TASK DETAILS: Rewrite the part of the data that opens with the line containing "Where should I" and runs through the end of the data, both ends included, replacing "left arrow" with "right arrow" and keeping everything else unchanged. Leave the pictures out of your answer.

(Collection entries)
— start —
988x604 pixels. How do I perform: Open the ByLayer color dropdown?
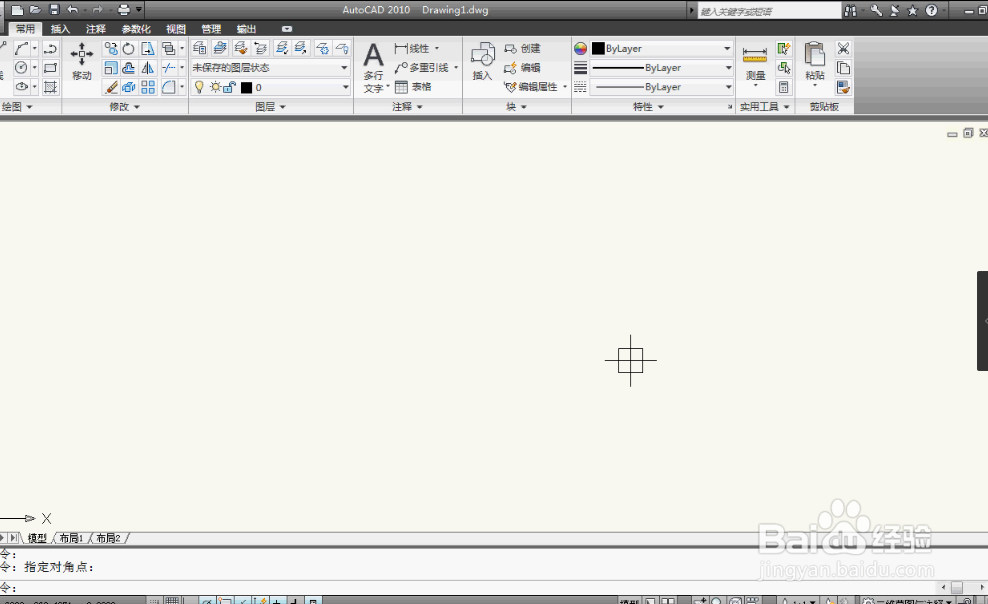click(x=662, y=48)
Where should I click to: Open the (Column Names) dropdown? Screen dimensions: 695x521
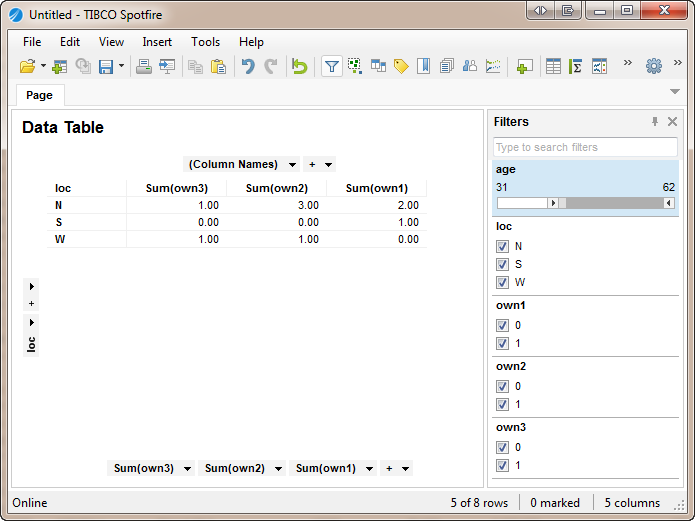[292, 164]
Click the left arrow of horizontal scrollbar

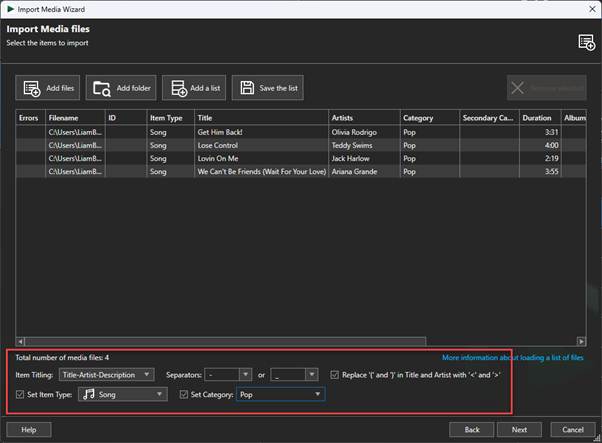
— end —
ANSWER TO THIS PROBLEM:
Where should I click to: Open the (Column Names) dropdown? Screen dimensions: 695x521
[292, 164]
Click the right arrow of horizontal scrollbar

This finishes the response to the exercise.